The whole listing needs to be returned exactly as it appears.

SOURCE DATA
*-*-*

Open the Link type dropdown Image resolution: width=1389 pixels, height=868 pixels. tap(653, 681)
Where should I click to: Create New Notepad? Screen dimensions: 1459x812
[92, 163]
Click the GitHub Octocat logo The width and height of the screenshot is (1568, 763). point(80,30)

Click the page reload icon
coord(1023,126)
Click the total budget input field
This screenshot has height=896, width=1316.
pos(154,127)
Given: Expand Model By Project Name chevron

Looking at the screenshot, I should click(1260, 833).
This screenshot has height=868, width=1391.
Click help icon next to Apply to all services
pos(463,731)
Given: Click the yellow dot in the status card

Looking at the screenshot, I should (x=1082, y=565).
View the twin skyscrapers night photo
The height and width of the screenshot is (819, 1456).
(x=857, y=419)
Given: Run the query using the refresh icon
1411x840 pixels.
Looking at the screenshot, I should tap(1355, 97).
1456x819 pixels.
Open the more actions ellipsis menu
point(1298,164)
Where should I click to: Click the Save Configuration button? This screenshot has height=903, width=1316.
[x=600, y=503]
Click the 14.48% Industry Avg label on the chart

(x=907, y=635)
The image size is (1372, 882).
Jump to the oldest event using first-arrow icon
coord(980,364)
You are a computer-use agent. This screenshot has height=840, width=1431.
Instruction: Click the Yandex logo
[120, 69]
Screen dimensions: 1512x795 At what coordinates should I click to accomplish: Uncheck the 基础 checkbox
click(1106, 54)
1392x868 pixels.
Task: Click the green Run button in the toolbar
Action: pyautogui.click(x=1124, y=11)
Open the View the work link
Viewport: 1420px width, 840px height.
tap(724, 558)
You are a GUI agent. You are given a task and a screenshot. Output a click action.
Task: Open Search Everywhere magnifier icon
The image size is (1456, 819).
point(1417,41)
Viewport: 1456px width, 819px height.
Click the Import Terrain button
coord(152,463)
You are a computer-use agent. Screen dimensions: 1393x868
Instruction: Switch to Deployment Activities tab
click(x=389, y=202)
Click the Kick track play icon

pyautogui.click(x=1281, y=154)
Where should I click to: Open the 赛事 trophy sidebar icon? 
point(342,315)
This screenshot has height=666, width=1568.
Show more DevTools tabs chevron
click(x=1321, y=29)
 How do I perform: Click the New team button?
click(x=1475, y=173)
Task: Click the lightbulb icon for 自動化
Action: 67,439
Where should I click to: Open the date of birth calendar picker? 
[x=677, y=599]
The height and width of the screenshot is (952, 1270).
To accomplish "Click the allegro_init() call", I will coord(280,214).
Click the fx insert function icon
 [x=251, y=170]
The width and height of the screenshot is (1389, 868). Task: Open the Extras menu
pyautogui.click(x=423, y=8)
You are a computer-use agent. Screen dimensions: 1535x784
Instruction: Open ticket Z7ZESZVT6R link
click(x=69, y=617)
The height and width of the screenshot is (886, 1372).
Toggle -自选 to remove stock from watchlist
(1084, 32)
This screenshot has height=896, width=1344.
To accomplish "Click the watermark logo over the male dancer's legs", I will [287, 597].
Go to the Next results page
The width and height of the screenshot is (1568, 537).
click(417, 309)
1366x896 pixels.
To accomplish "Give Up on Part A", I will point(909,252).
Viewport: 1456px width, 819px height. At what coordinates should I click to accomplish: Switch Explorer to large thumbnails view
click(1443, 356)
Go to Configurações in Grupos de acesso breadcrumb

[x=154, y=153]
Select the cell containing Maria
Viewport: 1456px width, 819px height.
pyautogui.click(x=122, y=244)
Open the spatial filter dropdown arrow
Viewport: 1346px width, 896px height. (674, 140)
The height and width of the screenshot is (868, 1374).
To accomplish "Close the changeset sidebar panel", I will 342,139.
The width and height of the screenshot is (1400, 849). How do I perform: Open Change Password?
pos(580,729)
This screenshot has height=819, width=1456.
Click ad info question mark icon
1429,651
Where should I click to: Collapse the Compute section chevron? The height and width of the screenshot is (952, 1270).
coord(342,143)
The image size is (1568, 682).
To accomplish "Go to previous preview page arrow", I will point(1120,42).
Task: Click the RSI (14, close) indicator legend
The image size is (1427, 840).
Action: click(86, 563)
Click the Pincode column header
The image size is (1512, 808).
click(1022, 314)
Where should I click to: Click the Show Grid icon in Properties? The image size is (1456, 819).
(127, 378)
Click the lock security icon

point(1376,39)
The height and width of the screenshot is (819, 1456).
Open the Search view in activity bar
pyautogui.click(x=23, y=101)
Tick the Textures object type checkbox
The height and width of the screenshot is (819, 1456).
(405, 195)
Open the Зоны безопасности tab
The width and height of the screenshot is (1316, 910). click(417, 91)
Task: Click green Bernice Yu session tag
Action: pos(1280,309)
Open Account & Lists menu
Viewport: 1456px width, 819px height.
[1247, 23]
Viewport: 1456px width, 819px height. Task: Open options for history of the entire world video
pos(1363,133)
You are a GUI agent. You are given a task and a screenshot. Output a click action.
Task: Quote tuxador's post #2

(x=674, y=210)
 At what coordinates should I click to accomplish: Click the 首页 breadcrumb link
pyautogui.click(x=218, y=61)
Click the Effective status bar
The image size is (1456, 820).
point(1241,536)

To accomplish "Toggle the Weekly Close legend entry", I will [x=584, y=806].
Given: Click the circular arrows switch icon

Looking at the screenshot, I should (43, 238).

*-*-*

FINISHED TASK
Open the Link type dropdown Image resolution: width=1389 pixels, height=868 pixels. tap(653, 681)
Where should I click to: Create New Notepad? Screen dimensions: 1459x812
[92, 163]
Click the GitHub Octocat logo The width and height of the screenshot is (1568, 763). point(80,30)

Click the page reload icon
coord(1023,126)
Click the total budget input field
This screenshot has height=896, width=1316.
pos(154,127)
Given: Expand Model By Project Name chevron

Looking at the screenshot, I should click(1260, 833).
This screenshot has height=868, width=1391.
Click help icon next to Apply to all services
pos(463,731)
Given: Click the yellow dot in the status card

Looking at the screenshot, I should (x=1082, y=565).
View the twin skyscrapers night photo
The height and width of the screenshot is (819, 1456).
(x=857, y=419)
Given: Run the query using the refresh icon
1411x840 pixels.
Looking at the screenshot, I should tap(1355, 97).
1456x819 pixels.
Open the more actions ellipsis menu
point(1298,164)
Where should I click to: Click the Save Configuration button? This screenshot has height=903, width=1316.
[x=600, y=503]
Click the 14.48% Industry Avg label on the chart

(x=907, y=635)
The image size is (1372, 882).
Jump to the oldest event using first-arrow icon
coord(980,364)
You are a computer-use agent. This screenshot has height=840, width=1431.
Instruction: Click the Yandex logo
[120, 69]
Screen dimensions: 1512x795 At what coordinates should I click to accomplish: Uncheck the 基础 checkbox
click(1106, 54)
1392x868 pixels.
Task: Click the green Run button in the toolbar
Action: pyautogui.click(x=1124, y=11)
Open the View the work link
Viewport: 1420px width, 840px height.
tap(724, 558)
You are a GUI agent. You are given a task and a screenshot. Output a click action.
Task: Open Search Everywhere magnifier icon
The image size is (1456, 819).
point(1417,41)
Viewport: 1456px width, 819px height.
Click the Import Terrain button
coord(152,463)
You are a computer-use agent. Screen dimensions: 1393x868
Instruction: Switch to Deployment Activities tab
click(x=389, y=202)
Click the Kick track play icon

pyautogui.click(x=1281, y=154)
Where should I click to: Open the 赛事 trophy sidebar icon? 
point(342,315)
This screenshot has height=666, width=1568.
Show more DevTools tabs chevron
click(x=1321, y=29)
 How do I perform: Click the New team button?
click(x=1475, y=173)
Task: Click the lightbulb icon for 自動化
Action: 67,439
Where should I click to: Open the date of birth calendar picker? 
[x=677, y=599]
The height and width of the screenshot is (952, 1270).
To accomplish "Click the allegro_init() call", I will coord(280,214).
Click the fx insert function icon
 [x=251, y=170]
The width and height of the screenshot is (1389, 868). Task: Open the Extras menu
pyautogui.click(x=423, y=8)
You are a computer-use agent. Screen dimensions: 1535x784
Instruction: Open ticket Z7ZESZVT6R link
click(x=69, y=617)
The height and width of the screenshot is (886, 1372).
Toggle -自选 to remove stock from watchlist
(1084, 32)
This screenshot has height=896, width=1344.
To accomplish "Click the watermark logo over the male dancer's legs", I will [287, 597].
Go to the Next results page
The width and height of the screenshot is (1568, 537).
click(417, 309)
1366x896 pixels.
To accomplish "Give Up on Part A", I will point(909,252).
Viewport: 1456px width, 819px height. At what coordinates should I click to accomplish: Switch Explorer to large thumbnails view
click(1443, 356)
Go to Configurações in Grupos de acesso breadcrumb

[x=154, y=153]
Select the cell containing Maria
Viewport: 1456px width, 819px height.
pyautogui.click(x=122, y=244)
Open the spatial filter dropdown arrow
Viewport: 1346px width, 896px height. (674, 140)
The height and width of the screenshot is (868, 1374).
To accomplish "Close the changeset sidebar panel", I will 342,139.
The width and height of the screenshot is (1400, 849). How do I perform: Open Change Password?
pos(580,729)
This screenshot has height=819, width=1456.
Click ad info question mark icon
1429,651
Where should I click to: Collapse the Compute section chevron? The height and width of the screenshot is (952, 1270).
coord(342,143)
The image size is (1568, 682).
To accomplish "Go to previous preview page arrow", I will point(1120,42).
Task: Click the RSI (14, close) indicator legend
The image size is (1427, 840).
Action: click(86, 563)
Click the Pincode column header
The image size is (1512, 808).
click(1022, 314)
Where should I click to: Click the Show Grid icon in Properties? The image size is (1456, 819).
(127, 378)
Click the lock security icon

point(1376,39)
The height and width of the screenshot is (819, 1456).
Open the Search view in activity bar
pyautogui.click(x=23, y=101)
Tick the Textures object type checkbox
The height and width of the screenshot is (819, 1456).
(405, 195)
Open the Зоны безопасности tab
The width and height of the screenshot is (1316, 910). click(417, 91)
Task: Click green Bernice Yu session tag
Action: pos(1280,309)
Open Account & Lists menu
Viewport: 1456px width, 819px height.
[1247, 23]
Viewport: 1456px width, 819px height. Task: Open options for history of the entire world video
pos(1363,133)
You are a GUI agent. You are given a task and a screenshot. Output a click action.
Task: Quote tuxador's post #2

(x=674, y=210)
 At what coordinates should I click to accomplish: Click the 首页 breadcrumb link
pyautogui.click(x=218, y=61)
Click the Effective status bar
The image size is (1456, 820).
point(1241,536)

To accomplish "Toggle the Weekly Close legend entry", I will [x=584, y=806].
Given: Click the circular arrows switch icon

Looking at the screenshot, I should (43, 238).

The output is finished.